The 2011 Artist of the Year, Michael Le Grand, presented Todo with the $1000 prize and glass artist Matthew Curtis presented him with a glass sculpture at the ACT Arts Awards ceremony at the Canberra Museum and Gallery.

Todo, a rising star on the sculpture scene, told “CityNews” he is “completely thrilled”.

“I have strong personal feelings towards this city. Canberra is where I first arrived in Australia, the city where I studied, where I have worked and where most of my friends are.
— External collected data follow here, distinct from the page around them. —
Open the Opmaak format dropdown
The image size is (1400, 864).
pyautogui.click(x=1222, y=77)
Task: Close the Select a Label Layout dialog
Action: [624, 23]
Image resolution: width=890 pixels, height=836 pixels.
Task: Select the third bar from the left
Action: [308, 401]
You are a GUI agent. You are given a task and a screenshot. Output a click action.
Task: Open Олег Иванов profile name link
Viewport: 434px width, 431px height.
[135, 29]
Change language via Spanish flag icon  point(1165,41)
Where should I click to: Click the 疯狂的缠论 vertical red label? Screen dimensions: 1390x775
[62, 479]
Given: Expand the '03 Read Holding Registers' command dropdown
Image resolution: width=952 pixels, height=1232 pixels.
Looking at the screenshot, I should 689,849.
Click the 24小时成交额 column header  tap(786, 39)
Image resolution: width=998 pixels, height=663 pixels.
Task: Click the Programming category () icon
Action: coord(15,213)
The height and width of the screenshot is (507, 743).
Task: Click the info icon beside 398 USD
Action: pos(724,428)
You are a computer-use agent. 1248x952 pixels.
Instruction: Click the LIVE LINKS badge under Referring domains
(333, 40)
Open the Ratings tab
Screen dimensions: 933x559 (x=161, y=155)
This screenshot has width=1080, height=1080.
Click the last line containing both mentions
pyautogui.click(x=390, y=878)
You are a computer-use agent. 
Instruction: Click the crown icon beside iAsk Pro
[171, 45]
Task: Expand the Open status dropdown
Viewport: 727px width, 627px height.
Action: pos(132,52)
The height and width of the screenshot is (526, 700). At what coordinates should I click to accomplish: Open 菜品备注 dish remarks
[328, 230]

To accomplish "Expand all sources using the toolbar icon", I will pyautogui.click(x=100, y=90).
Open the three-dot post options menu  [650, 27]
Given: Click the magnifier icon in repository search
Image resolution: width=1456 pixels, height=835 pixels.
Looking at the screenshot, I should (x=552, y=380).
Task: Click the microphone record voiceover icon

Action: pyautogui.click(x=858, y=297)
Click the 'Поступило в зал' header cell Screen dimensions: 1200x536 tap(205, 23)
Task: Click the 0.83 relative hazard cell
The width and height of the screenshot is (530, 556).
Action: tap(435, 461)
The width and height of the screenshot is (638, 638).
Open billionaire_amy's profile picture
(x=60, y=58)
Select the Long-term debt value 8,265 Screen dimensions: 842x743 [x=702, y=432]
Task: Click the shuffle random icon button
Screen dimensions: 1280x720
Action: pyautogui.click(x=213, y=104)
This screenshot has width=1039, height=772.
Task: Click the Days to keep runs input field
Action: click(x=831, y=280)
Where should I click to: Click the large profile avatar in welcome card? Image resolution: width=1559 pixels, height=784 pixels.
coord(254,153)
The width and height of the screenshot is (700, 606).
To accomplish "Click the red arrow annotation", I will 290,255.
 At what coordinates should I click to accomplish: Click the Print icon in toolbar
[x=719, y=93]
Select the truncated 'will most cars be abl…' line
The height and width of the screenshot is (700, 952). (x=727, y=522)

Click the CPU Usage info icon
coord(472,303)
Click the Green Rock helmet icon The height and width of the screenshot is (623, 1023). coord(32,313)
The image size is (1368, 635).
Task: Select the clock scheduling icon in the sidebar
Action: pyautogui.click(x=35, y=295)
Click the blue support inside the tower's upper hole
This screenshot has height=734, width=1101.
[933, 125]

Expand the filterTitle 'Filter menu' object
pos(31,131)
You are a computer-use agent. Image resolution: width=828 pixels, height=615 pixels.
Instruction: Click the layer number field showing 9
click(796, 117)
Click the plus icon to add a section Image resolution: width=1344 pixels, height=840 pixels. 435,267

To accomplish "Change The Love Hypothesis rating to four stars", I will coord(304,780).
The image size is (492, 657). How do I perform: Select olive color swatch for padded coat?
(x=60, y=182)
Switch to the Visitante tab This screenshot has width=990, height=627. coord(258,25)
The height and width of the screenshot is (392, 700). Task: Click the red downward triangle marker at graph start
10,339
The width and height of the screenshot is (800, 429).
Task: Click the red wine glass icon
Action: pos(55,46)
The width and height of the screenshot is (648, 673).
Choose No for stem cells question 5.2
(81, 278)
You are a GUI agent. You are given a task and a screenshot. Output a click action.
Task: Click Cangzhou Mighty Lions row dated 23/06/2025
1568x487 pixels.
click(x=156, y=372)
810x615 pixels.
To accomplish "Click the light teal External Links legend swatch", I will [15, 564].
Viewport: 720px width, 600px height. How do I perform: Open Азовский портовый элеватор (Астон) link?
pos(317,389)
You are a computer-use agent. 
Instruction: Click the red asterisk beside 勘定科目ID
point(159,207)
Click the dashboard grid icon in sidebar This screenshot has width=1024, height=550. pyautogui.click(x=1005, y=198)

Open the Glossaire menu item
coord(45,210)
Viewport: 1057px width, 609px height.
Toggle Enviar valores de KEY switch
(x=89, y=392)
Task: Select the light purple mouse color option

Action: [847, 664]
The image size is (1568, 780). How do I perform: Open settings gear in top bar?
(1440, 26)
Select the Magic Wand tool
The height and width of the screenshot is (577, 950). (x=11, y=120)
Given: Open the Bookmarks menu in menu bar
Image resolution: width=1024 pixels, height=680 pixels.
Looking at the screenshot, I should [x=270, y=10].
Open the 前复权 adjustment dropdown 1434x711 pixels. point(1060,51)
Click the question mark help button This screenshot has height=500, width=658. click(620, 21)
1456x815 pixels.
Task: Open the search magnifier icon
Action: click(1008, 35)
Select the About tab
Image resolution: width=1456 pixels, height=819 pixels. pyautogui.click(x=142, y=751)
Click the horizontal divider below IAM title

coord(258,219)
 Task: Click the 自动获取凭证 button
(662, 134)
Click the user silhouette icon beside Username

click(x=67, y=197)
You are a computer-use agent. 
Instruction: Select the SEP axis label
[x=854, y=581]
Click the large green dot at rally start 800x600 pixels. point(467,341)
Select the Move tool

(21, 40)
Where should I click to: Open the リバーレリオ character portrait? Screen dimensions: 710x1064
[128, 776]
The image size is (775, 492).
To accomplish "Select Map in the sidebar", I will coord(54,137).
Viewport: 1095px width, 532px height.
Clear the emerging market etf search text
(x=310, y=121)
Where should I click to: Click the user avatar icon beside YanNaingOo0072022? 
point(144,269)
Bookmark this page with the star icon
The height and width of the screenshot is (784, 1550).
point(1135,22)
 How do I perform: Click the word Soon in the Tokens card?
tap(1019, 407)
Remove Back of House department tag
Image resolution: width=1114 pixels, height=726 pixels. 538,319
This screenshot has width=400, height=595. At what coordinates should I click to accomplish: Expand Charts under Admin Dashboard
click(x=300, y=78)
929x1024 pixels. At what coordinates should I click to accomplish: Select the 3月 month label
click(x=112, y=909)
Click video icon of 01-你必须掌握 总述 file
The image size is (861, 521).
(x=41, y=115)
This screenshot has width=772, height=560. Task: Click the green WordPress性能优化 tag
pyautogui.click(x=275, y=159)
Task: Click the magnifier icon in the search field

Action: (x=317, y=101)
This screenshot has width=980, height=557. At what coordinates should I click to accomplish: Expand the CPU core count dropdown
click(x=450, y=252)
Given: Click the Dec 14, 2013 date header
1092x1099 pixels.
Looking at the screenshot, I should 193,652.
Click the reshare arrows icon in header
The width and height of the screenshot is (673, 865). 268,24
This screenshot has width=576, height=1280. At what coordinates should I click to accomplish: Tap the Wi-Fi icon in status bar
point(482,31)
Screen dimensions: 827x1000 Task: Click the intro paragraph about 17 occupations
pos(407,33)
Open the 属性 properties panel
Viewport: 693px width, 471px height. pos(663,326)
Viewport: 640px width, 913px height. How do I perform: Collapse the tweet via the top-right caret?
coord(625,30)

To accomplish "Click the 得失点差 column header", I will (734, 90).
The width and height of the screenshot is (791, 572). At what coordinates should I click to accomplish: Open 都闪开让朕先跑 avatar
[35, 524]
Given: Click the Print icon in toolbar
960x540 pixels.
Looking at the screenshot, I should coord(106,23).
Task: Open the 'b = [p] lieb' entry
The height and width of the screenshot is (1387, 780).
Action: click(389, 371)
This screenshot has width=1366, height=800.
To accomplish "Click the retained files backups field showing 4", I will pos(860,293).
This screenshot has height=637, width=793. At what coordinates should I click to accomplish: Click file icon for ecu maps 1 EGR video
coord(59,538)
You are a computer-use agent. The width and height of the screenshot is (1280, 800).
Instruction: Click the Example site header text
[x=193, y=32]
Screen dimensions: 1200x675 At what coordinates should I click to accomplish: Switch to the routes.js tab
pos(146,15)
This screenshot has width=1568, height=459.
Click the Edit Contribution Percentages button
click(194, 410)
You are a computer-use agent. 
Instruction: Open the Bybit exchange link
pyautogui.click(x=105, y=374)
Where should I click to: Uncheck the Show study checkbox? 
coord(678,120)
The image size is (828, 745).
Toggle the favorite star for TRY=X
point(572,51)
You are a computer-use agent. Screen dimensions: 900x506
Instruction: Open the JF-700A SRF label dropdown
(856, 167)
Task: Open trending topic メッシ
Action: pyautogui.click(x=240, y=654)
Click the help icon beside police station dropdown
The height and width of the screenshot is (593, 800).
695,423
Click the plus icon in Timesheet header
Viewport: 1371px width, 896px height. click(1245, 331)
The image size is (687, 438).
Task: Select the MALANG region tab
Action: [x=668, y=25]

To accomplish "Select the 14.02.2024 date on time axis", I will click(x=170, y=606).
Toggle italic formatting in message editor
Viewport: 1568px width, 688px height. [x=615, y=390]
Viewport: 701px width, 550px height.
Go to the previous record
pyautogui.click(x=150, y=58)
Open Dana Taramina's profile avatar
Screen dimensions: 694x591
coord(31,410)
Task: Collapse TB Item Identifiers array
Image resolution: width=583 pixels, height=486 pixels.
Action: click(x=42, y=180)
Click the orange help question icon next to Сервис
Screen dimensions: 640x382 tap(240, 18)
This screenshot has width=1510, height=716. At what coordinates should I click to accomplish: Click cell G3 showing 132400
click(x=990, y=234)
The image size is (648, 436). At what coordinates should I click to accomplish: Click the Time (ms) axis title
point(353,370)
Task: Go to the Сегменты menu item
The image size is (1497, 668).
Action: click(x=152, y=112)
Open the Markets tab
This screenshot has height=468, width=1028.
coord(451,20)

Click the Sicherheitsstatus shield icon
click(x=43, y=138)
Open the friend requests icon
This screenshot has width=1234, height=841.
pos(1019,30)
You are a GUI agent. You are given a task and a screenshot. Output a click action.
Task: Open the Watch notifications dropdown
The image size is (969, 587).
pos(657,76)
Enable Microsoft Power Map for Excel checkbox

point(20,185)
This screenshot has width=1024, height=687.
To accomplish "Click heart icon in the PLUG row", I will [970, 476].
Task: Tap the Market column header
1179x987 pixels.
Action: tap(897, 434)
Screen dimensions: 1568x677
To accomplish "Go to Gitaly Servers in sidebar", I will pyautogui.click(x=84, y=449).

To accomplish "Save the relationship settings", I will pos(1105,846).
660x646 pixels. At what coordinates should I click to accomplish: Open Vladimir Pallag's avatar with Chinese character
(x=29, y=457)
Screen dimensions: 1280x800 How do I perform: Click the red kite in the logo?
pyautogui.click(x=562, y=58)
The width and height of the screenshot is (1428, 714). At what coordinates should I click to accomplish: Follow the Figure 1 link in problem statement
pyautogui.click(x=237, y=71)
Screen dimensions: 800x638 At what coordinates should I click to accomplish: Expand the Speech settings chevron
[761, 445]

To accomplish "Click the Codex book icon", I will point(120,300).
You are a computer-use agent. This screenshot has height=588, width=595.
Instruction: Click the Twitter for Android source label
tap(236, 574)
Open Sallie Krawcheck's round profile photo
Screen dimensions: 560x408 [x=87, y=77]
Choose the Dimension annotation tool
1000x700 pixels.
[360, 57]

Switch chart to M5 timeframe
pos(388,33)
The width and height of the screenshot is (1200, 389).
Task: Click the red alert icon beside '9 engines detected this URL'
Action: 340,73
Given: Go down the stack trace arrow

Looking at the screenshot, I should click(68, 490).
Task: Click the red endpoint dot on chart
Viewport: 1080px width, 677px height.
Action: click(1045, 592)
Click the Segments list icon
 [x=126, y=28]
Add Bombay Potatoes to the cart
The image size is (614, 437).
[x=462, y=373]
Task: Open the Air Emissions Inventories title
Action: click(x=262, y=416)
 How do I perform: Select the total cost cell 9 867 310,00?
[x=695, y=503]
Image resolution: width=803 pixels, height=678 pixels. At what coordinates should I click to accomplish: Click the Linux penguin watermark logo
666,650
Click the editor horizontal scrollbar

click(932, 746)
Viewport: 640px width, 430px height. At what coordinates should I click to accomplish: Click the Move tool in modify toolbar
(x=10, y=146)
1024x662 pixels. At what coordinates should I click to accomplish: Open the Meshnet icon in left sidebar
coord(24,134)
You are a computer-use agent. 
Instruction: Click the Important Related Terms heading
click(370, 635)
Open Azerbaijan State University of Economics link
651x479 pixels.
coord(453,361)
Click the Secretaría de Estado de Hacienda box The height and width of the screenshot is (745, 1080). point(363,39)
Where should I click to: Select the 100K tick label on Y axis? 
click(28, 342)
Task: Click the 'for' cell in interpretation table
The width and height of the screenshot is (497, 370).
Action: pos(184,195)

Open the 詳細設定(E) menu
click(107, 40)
I have been greatly supported by those friends along the way.

“Looking back at myself when I first came to Australia as an exchange student in 1999 who even didn’t know how to speak English nor get around, it is  hard to believe that the same person has been chosen for Artist of the Year.

“It is wonderful that my work is acknowledged in my home town here in Canberra.”

“Soft and solid” is how one curator described his steel sculptures, which range from elegant abstract works to representations of escalators and the Japanese futon or cushion. His work brings face-to-face Japanese spiritualtiy and Westernisation, seen in the sculptures and drawings of his 2014 exhibition “Kensuke Todo: A Survey” at the Drill Hall Gallery.

Born in Kyoto, Todo came to Canberra in 1999 later returning to complete his MA and settling in the ACT, where he is an active participant in the arts scene.

He is busy creating a new work for a show in Cowra, his work “Rest” was recently acquired by the ACT Legislative Assembly and a large abstract work by Todo can be seen outside the Commonwealth Club in Yarralumla.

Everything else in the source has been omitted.